This week’s news reports of the collision between the Norwegian Dream and a container-carrying cargo barge in Montevideo generated a certain sense of warm familiarity. The last Norwegian Dream collision in 1999 caused far more spectacular damage and was blamed on an over-burdened bridge officer too distracted by paperwork to navigate safely.
According the CNN, the Norwegian Dream collided with a burning cargo ship in the English Channel, which was one of the sillier headline. The ship was the Ever Decent which caught fire after the collision, which chewed a chunk out of the Norwegian Dreams bow right back to the collision bulkhead.
Sadly, the Bahamas Maritime Authority report on the incident is no longer available (If anyone has a copy and would be willing to donate it to our library, let me know), but the broad details are well known enough.
So, now for a bit of ‘movie trivia’. During the development with IDESS Interactive Technologies of the American P&I Club’s pilotage video, Stranger On The Bridge, we set the three different incidents in three parts of the world: North America, Europe and Asia.
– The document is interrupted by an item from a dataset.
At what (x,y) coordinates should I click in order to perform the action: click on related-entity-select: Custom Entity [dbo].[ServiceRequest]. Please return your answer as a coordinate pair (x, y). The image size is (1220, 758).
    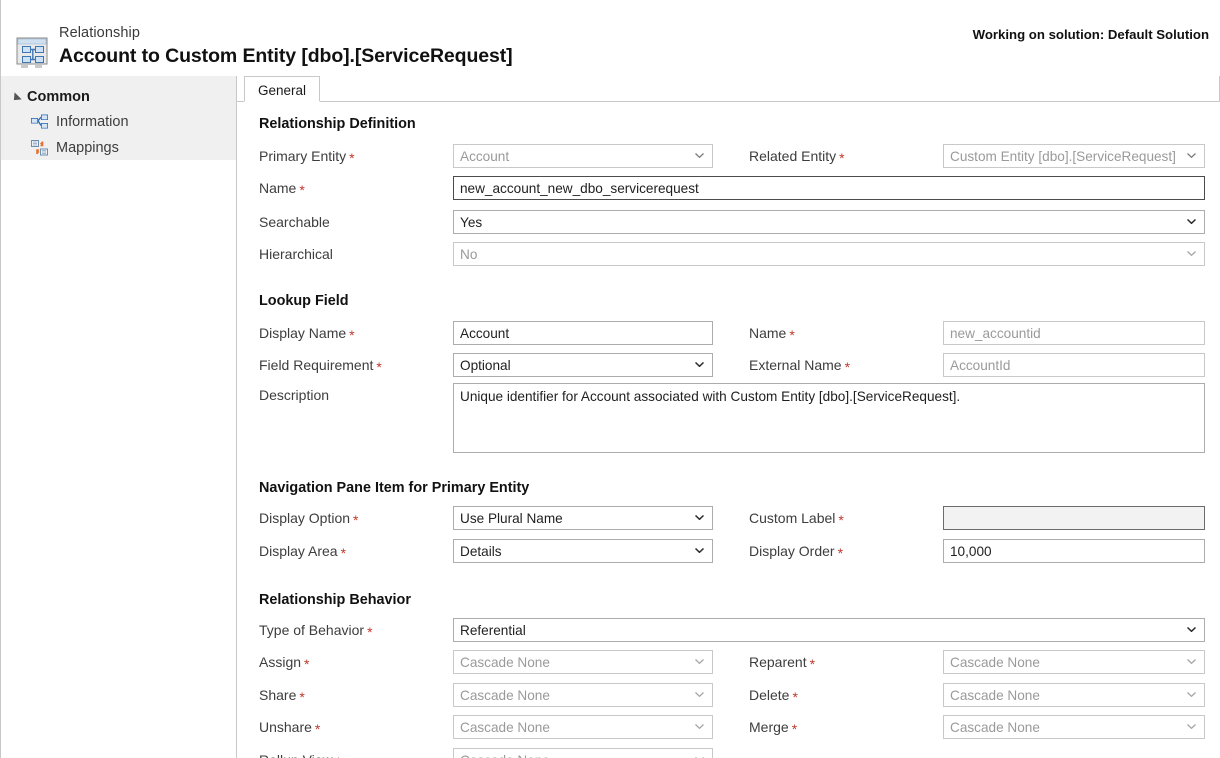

Although the first two closely follow real incidents we couldn’t find on in Asia that really fitted what we wanted to show or the issues we wanted to deal with, but we did find one in the English channel that fitted nicely – The Norwegian Dream.
So, we took the lessons learned from the Norwegian Dream/Ever Decent and created a new, fictional, story around it set in a fictional Korean port involving a collision between a fictional oil tanker and a fictional car ferry, the latter very loosely inspired by the Norwegian Dream.
In the funny, or not so funny, coincidences department just as the video is about to be released, the Cosco Busan hits the SF-Oakland Bridge while under pilotage, there’s a major oil spill in Korea and the Norwegian Dream has an argument with a cargo barge.